→ WORK REQUEST
Print out the records precisely, keeping each line identical to its source.

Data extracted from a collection
★ ★ ★ ★
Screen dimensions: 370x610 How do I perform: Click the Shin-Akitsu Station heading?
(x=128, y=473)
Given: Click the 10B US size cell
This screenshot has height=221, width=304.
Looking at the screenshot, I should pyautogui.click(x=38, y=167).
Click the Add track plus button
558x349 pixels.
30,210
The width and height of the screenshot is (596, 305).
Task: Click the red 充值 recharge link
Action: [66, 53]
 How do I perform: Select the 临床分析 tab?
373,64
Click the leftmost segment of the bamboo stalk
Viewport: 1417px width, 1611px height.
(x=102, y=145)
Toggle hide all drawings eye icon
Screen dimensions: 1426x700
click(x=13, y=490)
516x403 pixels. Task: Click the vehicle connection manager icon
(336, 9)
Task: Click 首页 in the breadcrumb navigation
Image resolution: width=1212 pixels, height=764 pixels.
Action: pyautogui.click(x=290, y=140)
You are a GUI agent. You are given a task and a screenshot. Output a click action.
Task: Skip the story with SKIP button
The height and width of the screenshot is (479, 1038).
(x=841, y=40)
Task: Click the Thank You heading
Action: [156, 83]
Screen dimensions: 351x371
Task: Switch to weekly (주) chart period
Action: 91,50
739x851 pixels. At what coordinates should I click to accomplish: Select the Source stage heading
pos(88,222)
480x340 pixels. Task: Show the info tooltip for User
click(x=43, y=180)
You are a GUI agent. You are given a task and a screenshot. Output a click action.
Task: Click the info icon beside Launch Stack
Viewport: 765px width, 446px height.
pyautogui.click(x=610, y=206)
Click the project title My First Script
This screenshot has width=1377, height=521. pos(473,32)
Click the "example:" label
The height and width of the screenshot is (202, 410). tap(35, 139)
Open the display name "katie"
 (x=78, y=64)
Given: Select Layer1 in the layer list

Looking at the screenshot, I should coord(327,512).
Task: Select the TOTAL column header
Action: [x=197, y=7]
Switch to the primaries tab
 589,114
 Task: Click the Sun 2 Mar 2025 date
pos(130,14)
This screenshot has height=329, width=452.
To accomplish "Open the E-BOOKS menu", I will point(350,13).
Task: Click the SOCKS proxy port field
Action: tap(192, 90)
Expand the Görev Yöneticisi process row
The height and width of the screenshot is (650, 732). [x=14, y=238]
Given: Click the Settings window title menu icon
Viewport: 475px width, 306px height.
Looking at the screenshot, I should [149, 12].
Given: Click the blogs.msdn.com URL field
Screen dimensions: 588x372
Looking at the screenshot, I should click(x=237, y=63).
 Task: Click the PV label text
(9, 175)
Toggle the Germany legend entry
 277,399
★ ★ ★ ★
→ ANSWER BELOW
Screen dimensions: 370x610 How do I perform: Click the Shin-Akitsu Station heading?
(x=128, y=473)
Given: Click the 10B US size cell
This screenshot has height=221, width=304.
Looking at the screenshot, I should pyautogui.click(x=38, y=167).
Click the Add track plus button
558x349 pixels.
30,210
The width and height of the screenshot is (596, 305).
Task: Click the red 充值 recharge link
Action: [66, 53]
 How do I perform: Select the 临床分析 tab?
373,64
Click the leftmost segment of the bamboo stalk
Viewport: 1417px width, 1611px height.
(x=102, y=145)
Toggle hide all drawings eye icon
Screen dimensions: 1426x700
click(x=13, y=490)
516x403 pixels. Task: Click the vehicle connection manager icon
(336, 9)
Task: Click 首页 in the breadcrumb navigation
Image resolution: width=1212 pixels, height=764 pixels.
Action: pyautogui.click(x=290, y=140)
You are a GUI agent. You are given a task and a screenshot. Output a click action.
Task: Skip the story with SKIP button
The height and width of the screenshot is (479, 1038).
(x=841, y=40)
Task: Click the Thank You heading
Action: [156, 83]
Screen dimensions: 351x371
Task: Switch to weekly (주) chart period
Action: 91,50
739x851 pixels. At what coordinates should I click to accomplish: Select the Source stage heading
pos(88,222)
480x340 pixels. Task: Show the info tooltip for User
click(x=43, y=180)
You are a GUI agent. You are given a task and a screenshot. Output a click action.
Task: Click the info icon beside Launch Stack
Viewport: 765px width, 446px height.
pyautogui.click(x=610, y=206)
Click the project title My First Script
This screenshot has width=1377, height=521. pos(473,32)
Click the "example:" label
The height and width of the screenshot is (202, 410). tap(35, 139)
Open the display name "katie"
 (x=78, y=64)
Given: Select Layer1 in the layer list

Looking at the screenshot, I should coord(327,512).
Task: Select the TOTAL column header
Action: [x=197, y=7]
Switch to the primaries tab
 589,114
 Task: Click the Sun 2 Mar 2025 date
pos(130,14)
This screenshot has height=329, width=452.
To accomplish "Open the E-BOOKS menu", I will point(350,13).
Task: Click the SOCKS proxy port field
Action: tap(192, 90)
Expand the Görev Yöneticisi process row
The height and width of the screenshot is (650, 732). [x=14, y=238]
Given: Click the Settings window title menu icon
Viewport: 475px width, 306px height.
Looking at the screenshot, I should [149, 12].
Given: Click the blogs.msdn.com URL field
Screen dimensions: 588x372
Looking at the screenshot, I should click(x=237, y=63).
 Task: Click the PV label text
(9, 175)
Toggle the Germany legend entry
 277,399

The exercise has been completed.